Problem description >>
Express the part of the entries below that opens with the line containing "special [594, 332]" and runs through the last entry as a numbered list, omitting any blank lines.

Available data >>
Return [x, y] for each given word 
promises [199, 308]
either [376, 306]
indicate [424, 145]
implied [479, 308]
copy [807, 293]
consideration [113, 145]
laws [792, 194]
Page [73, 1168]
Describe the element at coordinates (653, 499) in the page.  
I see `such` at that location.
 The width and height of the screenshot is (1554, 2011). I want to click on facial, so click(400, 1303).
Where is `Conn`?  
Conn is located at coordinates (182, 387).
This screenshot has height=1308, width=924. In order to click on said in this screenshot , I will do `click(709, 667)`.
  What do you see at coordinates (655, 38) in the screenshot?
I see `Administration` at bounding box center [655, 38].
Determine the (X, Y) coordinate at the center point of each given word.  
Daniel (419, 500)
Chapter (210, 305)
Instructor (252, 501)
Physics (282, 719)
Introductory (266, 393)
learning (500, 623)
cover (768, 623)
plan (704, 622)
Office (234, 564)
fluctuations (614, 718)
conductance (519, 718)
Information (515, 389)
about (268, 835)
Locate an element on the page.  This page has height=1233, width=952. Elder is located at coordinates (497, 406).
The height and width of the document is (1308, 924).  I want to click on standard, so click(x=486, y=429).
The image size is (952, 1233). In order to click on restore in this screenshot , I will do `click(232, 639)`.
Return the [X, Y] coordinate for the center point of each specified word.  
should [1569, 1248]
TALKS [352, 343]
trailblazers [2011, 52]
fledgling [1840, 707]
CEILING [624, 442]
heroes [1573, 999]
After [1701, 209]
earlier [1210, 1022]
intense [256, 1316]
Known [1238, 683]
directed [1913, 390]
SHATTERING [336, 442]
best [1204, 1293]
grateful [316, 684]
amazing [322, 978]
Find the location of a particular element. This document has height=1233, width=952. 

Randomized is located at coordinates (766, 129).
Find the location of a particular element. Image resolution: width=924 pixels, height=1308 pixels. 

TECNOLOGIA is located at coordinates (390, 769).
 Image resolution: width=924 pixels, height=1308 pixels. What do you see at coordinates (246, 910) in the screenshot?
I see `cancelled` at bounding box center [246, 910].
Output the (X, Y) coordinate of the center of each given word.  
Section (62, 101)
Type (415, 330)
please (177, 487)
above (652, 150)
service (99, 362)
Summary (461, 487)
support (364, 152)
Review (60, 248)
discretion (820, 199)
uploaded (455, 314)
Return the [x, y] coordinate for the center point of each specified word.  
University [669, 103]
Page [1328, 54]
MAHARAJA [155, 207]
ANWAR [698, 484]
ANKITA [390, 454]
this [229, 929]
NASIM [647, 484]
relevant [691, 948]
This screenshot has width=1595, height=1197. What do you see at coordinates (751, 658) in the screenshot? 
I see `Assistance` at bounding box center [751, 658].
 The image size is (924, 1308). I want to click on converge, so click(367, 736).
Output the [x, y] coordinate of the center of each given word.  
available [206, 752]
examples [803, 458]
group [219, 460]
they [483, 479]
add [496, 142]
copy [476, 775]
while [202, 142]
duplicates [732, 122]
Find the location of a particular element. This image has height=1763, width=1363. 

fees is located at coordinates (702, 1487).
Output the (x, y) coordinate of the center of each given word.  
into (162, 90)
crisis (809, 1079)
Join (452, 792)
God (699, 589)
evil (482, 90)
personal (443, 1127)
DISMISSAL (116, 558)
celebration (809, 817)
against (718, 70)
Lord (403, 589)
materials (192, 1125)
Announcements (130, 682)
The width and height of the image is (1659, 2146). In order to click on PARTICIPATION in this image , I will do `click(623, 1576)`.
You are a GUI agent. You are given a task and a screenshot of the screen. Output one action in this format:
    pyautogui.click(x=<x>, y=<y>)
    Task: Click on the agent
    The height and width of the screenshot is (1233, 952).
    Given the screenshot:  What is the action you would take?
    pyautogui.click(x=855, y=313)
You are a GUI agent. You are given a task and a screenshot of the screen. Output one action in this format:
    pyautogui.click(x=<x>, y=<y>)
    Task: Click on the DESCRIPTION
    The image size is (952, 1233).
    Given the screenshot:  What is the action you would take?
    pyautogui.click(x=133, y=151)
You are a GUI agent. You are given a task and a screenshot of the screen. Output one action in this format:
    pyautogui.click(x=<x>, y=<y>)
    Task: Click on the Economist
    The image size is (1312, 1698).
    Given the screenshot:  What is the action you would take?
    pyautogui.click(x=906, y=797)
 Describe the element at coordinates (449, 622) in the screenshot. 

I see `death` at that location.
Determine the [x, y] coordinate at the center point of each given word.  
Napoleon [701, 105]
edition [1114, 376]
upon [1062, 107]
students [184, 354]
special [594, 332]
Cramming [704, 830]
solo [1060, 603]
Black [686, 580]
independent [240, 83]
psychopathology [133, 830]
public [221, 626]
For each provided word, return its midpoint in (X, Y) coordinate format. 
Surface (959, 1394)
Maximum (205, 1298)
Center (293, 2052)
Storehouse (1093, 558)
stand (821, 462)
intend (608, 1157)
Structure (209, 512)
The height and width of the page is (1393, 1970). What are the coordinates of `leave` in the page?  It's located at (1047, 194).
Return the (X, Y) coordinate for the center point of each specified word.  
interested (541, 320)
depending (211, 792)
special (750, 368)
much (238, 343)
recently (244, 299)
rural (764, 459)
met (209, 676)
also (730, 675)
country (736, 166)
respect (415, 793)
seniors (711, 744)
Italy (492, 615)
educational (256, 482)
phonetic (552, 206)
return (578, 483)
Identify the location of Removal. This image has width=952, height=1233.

Solved exercise >>
1. special [594, 332]
2. Cramming [704, 830]
3. solo [1060, 603]
4. Black [686, 580]
5. independent [240, 83]
6. psychopathology [133, 830]
7. public [221, 626]
8. For each provided word, return its midpoint in (X, Y) coordinate format. 
9. Surface (959, 1394)
10. Maximum (205, 1298)
11. Center (293, 2052)
12. Storehouse (1093, 558)
13. stand (821, 462)
14. intend (608, 1157)
15. Structure (209, 512)
16. The height and width of the page is (1393, 1970). What are the coordinates of `leave` in the page?  It's located at (1047, 194).
17. Return the (X, Y) coordinate for the center point of each specified word.  
18. interested (541, 320)
19. depending (211, 792)
20. special (750, 368)
21. much (238, 343)
22. recently (244, 299)
23. rural (764, 459)
24. met (209, 676)
25. also (730, 675)
26. country (736, 166)
27. respect (415, 793)
28. seniors (711, 744)
29. Italy (492, 615)
30. educational (256, 482)
31. phonetic (552, 206)
32. return (578, 483)
33. Identify the location of Removal. This image has width=952, height=1233.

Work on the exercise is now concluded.